→ **Assigned task**:
Reproduce only the stretch of entries below that begins at the first line and ends at the line holding "The height and width of the screenshot is (879, 1129).".

Extracted records
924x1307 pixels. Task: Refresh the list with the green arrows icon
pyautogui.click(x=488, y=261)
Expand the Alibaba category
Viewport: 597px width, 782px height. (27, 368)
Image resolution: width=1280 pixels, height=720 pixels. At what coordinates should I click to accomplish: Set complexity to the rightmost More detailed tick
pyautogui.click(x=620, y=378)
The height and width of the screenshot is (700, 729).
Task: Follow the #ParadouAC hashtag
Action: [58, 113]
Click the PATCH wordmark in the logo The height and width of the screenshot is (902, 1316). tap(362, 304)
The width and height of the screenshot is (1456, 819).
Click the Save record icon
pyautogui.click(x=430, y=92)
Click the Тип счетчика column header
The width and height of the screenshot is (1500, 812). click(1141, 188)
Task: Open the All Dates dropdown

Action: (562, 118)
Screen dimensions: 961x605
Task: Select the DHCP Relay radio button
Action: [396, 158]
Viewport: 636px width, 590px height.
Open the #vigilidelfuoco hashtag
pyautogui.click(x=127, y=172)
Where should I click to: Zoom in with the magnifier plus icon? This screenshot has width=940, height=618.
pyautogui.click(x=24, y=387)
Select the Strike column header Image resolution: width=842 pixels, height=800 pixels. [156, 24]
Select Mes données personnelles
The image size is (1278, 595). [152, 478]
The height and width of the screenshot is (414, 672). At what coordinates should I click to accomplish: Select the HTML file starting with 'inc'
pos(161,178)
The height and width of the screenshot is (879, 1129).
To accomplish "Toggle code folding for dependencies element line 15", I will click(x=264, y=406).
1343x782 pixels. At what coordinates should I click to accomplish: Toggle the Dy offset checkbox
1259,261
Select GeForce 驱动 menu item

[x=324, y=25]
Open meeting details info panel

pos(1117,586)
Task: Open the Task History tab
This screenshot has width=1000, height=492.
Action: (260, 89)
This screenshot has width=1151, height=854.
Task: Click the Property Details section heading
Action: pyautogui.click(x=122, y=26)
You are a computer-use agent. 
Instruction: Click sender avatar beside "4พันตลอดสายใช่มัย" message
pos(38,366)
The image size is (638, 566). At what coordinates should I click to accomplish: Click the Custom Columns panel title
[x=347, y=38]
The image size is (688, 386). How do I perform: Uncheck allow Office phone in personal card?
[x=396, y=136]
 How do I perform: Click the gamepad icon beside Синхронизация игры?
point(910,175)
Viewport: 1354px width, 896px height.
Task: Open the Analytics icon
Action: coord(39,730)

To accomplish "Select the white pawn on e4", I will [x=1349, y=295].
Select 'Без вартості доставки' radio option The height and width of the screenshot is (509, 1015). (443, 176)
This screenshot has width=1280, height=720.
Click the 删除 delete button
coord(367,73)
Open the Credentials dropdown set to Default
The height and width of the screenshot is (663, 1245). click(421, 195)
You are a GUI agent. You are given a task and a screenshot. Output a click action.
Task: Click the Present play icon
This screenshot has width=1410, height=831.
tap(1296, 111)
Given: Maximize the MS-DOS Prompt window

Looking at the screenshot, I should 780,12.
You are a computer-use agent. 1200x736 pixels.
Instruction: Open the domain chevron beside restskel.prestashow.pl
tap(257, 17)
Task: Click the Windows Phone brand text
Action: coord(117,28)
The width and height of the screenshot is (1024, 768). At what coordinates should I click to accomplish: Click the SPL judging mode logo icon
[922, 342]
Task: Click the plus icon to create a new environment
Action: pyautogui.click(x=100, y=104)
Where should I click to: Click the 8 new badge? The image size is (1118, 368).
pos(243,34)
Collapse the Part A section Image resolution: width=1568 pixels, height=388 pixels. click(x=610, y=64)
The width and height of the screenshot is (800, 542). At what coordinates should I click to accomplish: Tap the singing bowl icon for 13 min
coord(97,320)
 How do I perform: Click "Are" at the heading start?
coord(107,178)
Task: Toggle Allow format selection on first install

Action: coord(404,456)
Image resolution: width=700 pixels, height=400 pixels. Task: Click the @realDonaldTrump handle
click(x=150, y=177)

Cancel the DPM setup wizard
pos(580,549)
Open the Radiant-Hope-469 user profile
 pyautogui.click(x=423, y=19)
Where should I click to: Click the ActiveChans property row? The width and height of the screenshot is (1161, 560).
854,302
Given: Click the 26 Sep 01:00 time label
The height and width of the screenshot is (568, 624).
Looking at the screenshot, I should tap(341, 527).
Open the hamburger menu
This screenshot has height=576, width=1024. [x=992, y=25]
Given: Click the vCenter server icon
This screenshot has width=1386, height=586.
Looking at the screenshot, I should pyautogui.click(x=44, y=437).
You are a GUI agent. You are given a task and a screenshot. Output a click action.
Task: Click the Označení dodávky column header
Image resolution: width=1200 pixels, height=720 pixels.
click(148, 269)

→ **Result of this task**:
924x1307 pixels. Task: Refresh the list with the green arrows icon
pyautogui.click(x=488, y=261)
Expand the Alibaba category
Viewport: 597px width, 782px height. (27, 368)
Image resolution: width=1280 pixels, height=720 pixels. At what coordinates should I click to accomplish: Set complexity to the rightmost More detailed tick
pyautogui.click(x=620, y=378)
The height and width of the screenshot is (700, 729).
Task: Follow the #ParadouAC hashtag
Action: [58, 113]
Click the PATCH wordmark in the logo The height and width of the screenshot is (902, 1316). tap(362, 304)
The width and height of the screenshot is (1456, 819).
Click the Save record icon
pyautogui.click(x=430, y=92)
Click the Тип счетчика column header
The width and height of the screenshot is (1500, 812). click(1141, 188)
Task: Open the All Dates dropdown

Action: (562, 118)
Screen dimensions: 961x605
Task: Select the DHCP Relay radio button
Action: [396, 158]
Viewport: 636px width, 590px height.
Open the #vigilidelfuoco hashtag
pyautogui.click(x=127, y=172)
Where should I click to: Zoom in with the magnifier plus icon? This screenshot has width=940, height=618.
pyautogui.click(x=24, y=387)
Select the Strike column header Image resolution: width=842 pixels, height=800 pixels. [156, 24]
Select Mes données personnelles
The image size is (1278, 595). [152, 478]
The height and width of the screenshot is (414, 672). At what coordinates should I click to accomplish: Select the HTML file starting with 'inc'
pos(161,178)
The height and width of the screenshot is (879, 1129).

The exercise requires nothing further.